──────── INPUT FOR THIS TASK
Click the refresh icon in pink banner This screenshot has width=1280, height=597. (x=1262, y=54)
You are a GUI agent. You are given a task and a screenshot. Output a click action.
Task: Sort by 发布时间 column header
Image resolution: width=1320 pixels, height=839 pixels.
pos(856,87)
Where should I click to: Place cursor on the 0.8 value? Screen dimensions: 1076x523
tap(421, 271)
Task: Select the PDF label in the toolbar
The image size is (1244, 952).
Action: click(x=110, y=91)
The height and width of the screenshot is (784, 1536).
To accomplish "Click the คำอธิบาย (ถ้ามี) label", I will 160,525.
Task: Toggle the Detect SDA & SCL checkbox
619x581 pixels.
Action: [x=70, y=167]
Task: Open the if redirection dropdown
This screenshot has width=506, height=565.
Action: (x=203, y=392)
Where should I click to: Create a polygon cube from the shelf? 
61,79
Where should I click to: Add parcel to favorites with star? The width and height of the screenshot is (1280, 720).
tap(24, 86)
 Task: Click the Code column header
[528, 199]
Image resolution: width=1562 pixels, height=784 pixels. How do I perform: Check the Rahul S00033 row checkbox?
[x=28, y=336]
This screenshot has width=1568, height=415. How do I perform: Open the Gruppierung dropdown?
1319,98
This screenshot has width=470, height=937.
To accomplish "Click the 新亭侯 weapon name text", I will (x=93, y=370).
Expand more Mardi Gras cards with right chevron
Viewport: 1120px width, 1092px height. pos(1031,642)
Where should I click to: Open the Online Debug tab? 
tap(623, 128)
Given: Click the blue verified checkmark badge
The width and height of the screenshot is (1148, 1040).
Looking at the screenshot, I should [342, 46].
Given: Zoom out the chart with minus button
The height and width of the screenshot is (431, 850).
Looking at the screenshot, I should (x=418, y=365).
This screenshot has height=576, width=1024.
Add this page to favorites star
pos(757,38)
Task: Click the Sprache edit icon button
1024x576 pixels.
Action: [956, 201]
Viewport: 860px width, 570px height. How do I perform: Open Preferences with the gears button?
────────────────
» **WHAT THIS TASK INVOLVES**
Return exactly the lines from the one containing "Task: Click the Sprache edit icon button" through the last line of the records above, both included, and nothing else.

» **EXERCISE RESPONSE**
Task: Click the Sprache edit icon button
1024x576 pixels.
Action: [956, 201]
Viewport: 860px width, 570px height. How do I perform: Open Preferences with the gears button?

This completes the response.